A guerra pela água

O oficial da SS sentou-se numa das primeiras carteiras da sala de aulas vazia, perante a mesa do professor - Werner Heinsenberg em pessoa, prêmio Nobel de física de 1932 - como um aluno pronto para ser sabatinado numa prova final. Mas, na verdade, era Heisenberg quem estava ali para ser sabatinado.

- Inicialmente, Dr. Heinsenberg, - começou a falar o oficial, muito alinhado em seu elegante uniforme cinza-esverdeado e botas negras meticulosamente engraxadas - gostaria que soubesse que minha presença aqui, hoje, faz parte da investigação, ora em curso, sobre influências judaicas na física alemã. Dependendo da minha apreciação sobre nossa conversa, poderá haver ou não uma sindicância a seu respeito envolvendo o uso de aspectos proscritos pela ciência do Reich.

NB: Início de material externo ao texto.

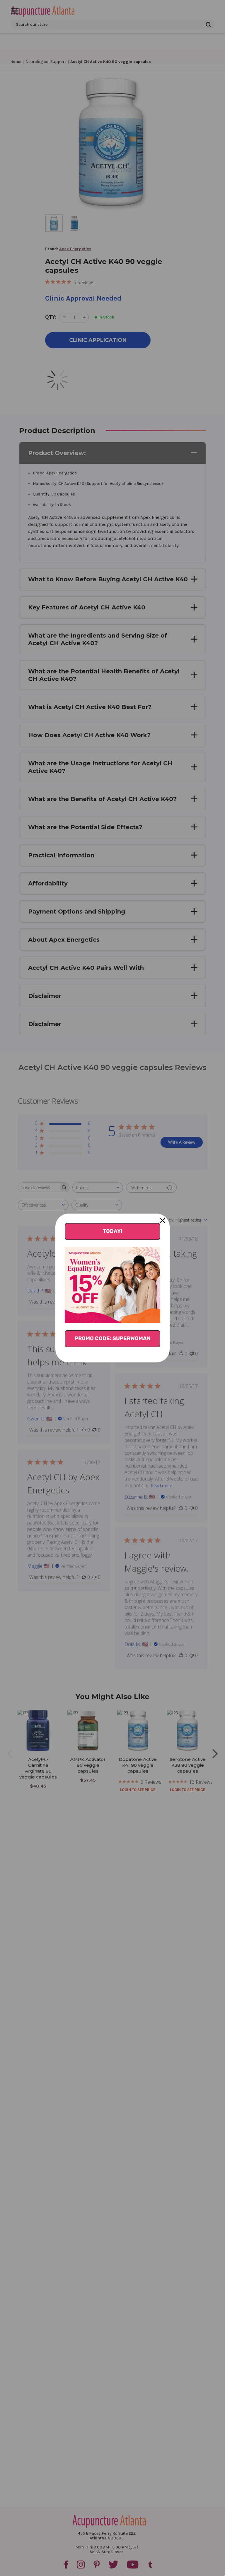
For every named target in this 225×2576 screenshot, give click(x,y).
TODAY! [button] (112, 1231)
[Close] (163, 1221)
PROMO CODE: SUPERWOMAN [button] (113, 1338)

Heisenberg apenas ouviu, em silêncio, sem mover um músculo do rosto. Finalmente, pronunciou uma única palavra:

- Prossiga.

O oficial puxou um bloco de notas e um lápis de um dos bolsos superiores do unifome. Começou a ler as próprias anotações.

- O senhor tem sido acusado pelo seu colega, Dr. Philipp Lenard, de ser um "judeu branco", um ariano que apoia ideias científicas judaicas. Isso corresponde à verdade?

Heinsenberg deu de ombros.

- Não há isso de "ciência judaica" ou "ciência alemã", há apenas ciência. Que um prêmio Nobel como o Dr. Lenard advogue esse tipo de ideia, é extremamente perturbador para mim.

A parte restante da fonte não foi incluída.